• What is needed
The data that follows should be copied out exactly.

Items from a data source
════════════════════

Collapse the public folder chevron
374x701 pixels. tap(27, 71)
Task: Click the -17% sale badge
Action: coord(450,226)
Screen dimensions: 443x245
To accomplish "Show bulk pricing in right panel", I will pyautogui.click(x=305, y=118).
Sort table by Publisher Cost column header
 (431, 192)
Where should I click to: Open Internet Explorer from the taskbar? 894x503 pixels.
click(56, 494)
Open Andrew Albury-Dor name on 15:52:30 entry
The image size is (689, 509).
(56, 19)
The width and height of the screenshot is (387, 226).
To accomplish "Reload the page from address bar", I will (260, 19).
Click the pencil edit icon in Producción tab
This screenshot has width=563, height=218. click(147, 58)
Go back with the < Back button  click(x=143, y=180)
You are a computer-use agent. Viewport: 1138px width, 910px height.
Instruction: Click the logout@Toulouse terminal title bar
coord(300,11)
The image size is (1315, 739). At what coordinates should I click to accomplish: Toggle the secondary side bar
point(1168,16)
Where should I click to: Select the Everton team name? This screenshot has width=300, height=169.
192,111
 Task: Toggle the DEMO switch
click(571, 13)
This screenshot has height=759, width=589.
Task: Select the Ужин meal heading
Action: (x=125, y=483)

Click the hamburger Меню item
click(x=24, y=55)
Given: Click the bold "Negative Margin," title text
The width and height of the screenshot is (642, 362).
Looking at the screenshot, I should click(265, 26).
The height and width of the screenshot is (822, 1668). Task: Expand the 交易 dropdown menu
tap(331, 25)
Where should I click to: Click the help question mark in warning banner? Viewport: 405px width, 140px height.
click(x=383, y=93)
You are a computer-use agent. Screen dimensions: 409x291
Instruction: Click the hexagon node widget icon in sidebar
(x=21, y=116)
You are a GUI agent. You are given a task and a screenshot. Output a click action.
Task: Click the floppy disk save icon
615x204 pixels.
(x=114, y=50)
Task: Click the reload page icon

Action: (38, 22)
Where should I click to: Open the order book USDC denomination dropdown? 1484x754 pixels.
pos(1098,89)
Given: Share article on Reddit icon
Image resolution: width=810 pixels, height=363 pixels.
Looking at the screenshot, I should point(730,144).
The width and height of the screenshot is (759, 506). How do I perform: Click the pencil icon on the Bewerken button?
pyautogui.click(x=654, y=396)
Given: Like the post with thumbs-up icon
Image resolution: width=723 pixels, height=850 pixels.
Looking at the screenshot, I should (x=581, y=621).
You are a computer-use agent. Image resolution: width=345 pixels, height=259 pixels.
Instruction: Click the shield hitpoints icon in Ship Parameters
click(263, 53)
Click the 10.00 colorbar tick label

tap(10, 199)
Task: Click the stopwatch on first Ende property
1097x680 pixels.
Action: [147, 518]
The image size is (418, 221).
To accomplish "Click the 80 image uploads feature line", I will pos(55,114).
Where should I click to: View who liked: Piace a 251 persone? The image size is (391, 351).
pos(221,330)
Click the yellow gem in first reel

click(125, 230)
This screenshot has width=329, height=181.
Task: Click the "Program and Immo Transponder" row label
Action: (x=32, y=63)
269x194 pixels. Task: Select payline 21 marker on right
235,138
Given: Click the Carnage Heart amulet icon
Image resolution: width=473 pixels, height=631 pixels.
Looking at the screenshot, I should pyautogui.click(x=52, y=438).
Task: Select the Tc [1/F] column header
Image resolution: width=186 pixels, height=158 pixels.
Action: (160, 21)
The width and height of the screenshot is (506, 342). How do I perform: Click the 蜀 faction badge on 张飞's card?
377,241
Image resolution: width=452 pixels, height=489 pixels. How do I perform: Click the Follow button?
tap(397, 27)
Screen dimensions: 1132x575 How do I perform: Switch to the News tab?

════════════════════

• Answer section
Collapse the public folder chevron
374x701 pixels. tap(27, 71)
Task: Click the -17% sale badge
Action: coord(450,226)
Screen dimensions: 443x245
To accomplish "Show bulk pricing in right panel", I will pyautogui.click(x=305, y=118).
Sort table by Publisher Cost column header
 (431, 192)
Where should I click to: Open Internet Explorer from the taskbar? 894x503 pixels.
click(56, 494)
Open Andrew Albury-Dor name on 15:52:30 entry
The image size is (689, 509).
(56, 19)
The width and height of the screenshot is (387, 226).
To accomplish "Reload the page from address bar", I will (260, 19).
Click the pencil edit icon in Producción tab
This screenshot has width=563, height=218. click(147, 58)
Go back with the < Back button  click(x=143, y=180)
You are a computer-use agent. Viewport: 1138px width, 910px height.
Instruction: Click the logout@Toulouse terminal title bar
coord(300,11)
The image size is (1315, 739). At what coordinates should I click to accomplish: Toggle the secondary side bar
point(1168,16)
Where should I click to: Select the Everton team name? This screenshot has width=300, height=169.
192,111
 Task: Toggle the DEMO switch
click(571, 13)
This screenshot has height=759, width=589.
Task: Select the Ужин meal heading
Action: (x=125, y=483)

Click the hamburger Меню item
click(x=24, y=55)
Given: Click the bold "Negative Margin," title text
The width and height of the screenshot is (642, 362).
Looking at the screenshot, I should click(265, 26).
The height and width of the screenshot is (822, 1668). Task: Expand the 交易 dropdown menu
tap(331, 25)
Where should I click to: Click the help question mark in warning banner? Viewport: 405px width, 140px height.
click(x=383, y=93)
You are a computer-use agent. Screen dimensions: 409x291
Instruction: Click the hexagon node widget icon in sidebar
(x=21, y=116)
You are a GUI agent. You are given a task and a screenshot. Output a click action.
Task: Click the floppy disk save icon
615x204 pixels.
(x=114, y=50)
Task: Click the reload page icon

Action: (38, 22)
Where should I click to: Open the order book USDC denomination dropdown? 1484x754 pixels.
pos(1098,89)
Given: Share article on Reddit icon
Image resolution: width=810 pixels, height=363 pixels.
Looking at the screenshot, I should point(730,144).
The width and height of the screenshot is (759, 506). How do I perform: Click the pencil icon on the Bewerken button?
pyautogui.click(x=654, y=396)
Given: Like the post with thumbs-up icon
Image resolution: width=723 pixels, height=850 pixels.
Looking at the screenshot, I should (x=581, y=621).
You are a computer-use agent. Image resolution: width=345 pixels, height=259 pixels.
Instruction: Click the shield hitpoints icon in Ship Parameters
click(263, 53)
Click the 10.00 colorbar tick label

tap(10, 199)
Task: Click the stopwatch on first Ende property
1097x680 pixels.
Action: [147, 518]
The image size is (418, 221).
To accomplish "Click the 80 image uploads feature line", I will pos(55,114).
Where should I click to: View who liked: Piace a 251 persone? The image size is (391, 351).
pos(221,330)
Click the yellow gem in first reel

click(125, 230)
This screenshot has width=329, height=181.
Task: Click the "Program and Immo Transponder" row label
Action: (x=32, y=63)
269x194 pixels. Task: Select payline 21 marker on right
235,138
Given: Click the Carnage Heart amulet icon
Image resolution: width=473 pixels, height=631 pixels.
Looking at the screenshot, I should pyautogui.click(x=52, y=438).
Task: Select the Tc [1/F] column header
Image resolution: width=186 pixels, height=158 pixels.
Action: (160, 21)
The width and height of the screenshot is (506, 342). How do I perform: Click the 蜀 faction badge on 张飞's card?
377,241
Image resolution: width=452 pixels, height=489 pixels. How do I perform: Click the Follow button?
tap(397, 27)
Screen dimensions: 1132x575 How do I perform: Switch to the News tab?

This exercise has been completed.